But $100 new will only get something that you'll wish you never had bought. Cheapo tripods are annoying to use. 

Being annoyed will kill your creativity. Save up a lot more or go bargain hunting. 

-PW


----------



## boateggs (Jun 14, 2013)

I agree with the others that a cheap tripod is what you get for less than $100. I went a more creative route:
Transit tripod (I got a closeout for $15, basically the same thing from another good brand, these are ment to be solid and house a laser level that will not move all day)
adapter (only game here, check out the user picture on amazon of someone using this with a gimbal head on a transit tripod)
decent low cost ballhead (got a "used" one of these off ebay for 1/3 price, a scratch in the plate was the only thing wrong, the actual head looked and felt new and Swiss-Arca like plate too!)
about $120 ($55 for me)

In the end I have a solid tripod that is not the most portable but is much better than the sub $100 tripods that I tried. My ballhead is the weak link but my lenses do not weigh too much and I use a tripod a couple dozen days a year so I did not want to spend that much. Food for thought for you


----------



## Zv (Jun 14, 2013)

Cheap tripod? Don't do it. 8)


----------



## M.ST (Jun 14, 2013)

The cheapest tripod I can recommend is the Manfrotto 055PROB. But you need a tripod head like the MA410 too.
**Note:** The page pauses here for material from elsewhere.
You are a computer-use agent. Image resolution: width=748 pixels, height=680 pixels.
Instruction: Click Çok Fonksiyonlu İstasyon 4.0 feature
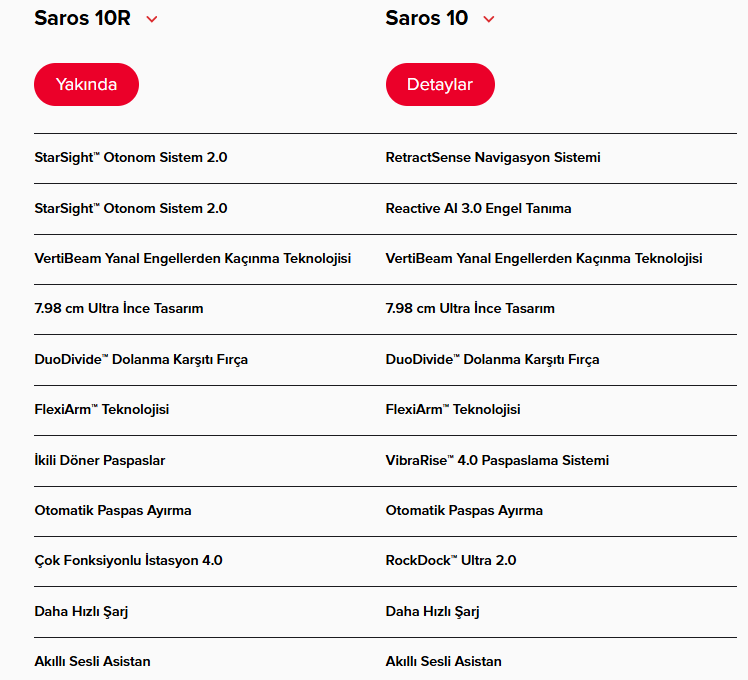click(x=128, y=561)
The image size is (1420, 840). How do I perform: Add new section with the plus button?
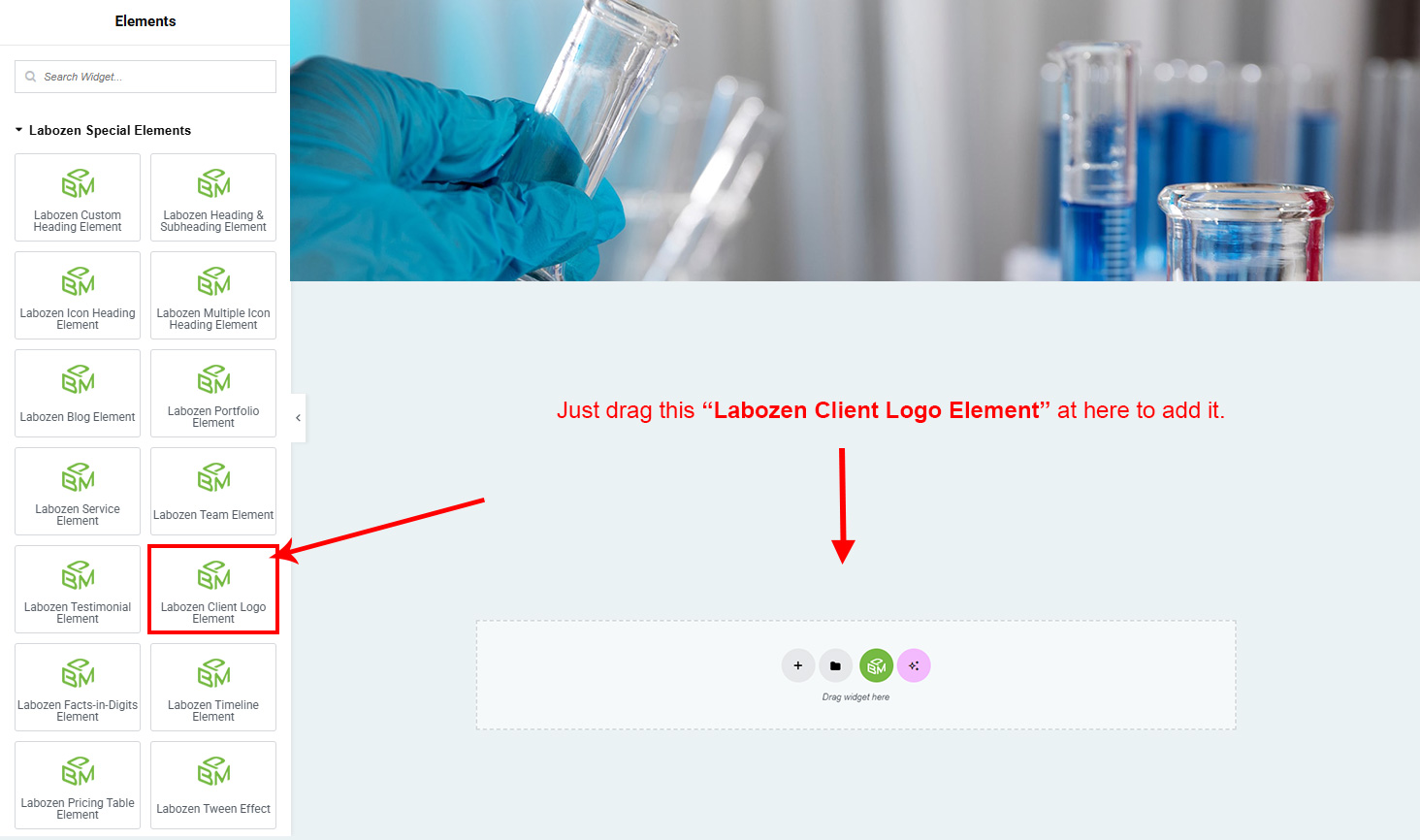(x=798, y=665)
If you buy cheaper, then you buy twice.


----------



## sjschall (Jun 15, 2013)

I've heard good things about the Pearstone VT-2100, runs about $70 on B&H. At least it has a fluid head and a bubble. Also recommend looking at used ones. You can always start out cheaper and work your way up to a more expensive one if you find yourself limited. Sometimes a little cheap tripod is all you need.


----------



## TonyMM (Jun 15, 2013)

Regarding low cost tripods: I have a pro friend who swears by Induro tripods and ball heads which I think have models in the low $100 range each (see below). I have a Manfrotto tripod with the Manfrotto 498RC2 ball head (which comes with a clamp and plate) and have replaced the tripod with a lightweight Gitzo, but still using the 498 RC2 head with Arca-Swiss type clamps and plates. I think the Induro ballhead may be better per my friend, but I have no direct experience with it. Sounds like $200+ for a minimal setup. Try for used for initial foray?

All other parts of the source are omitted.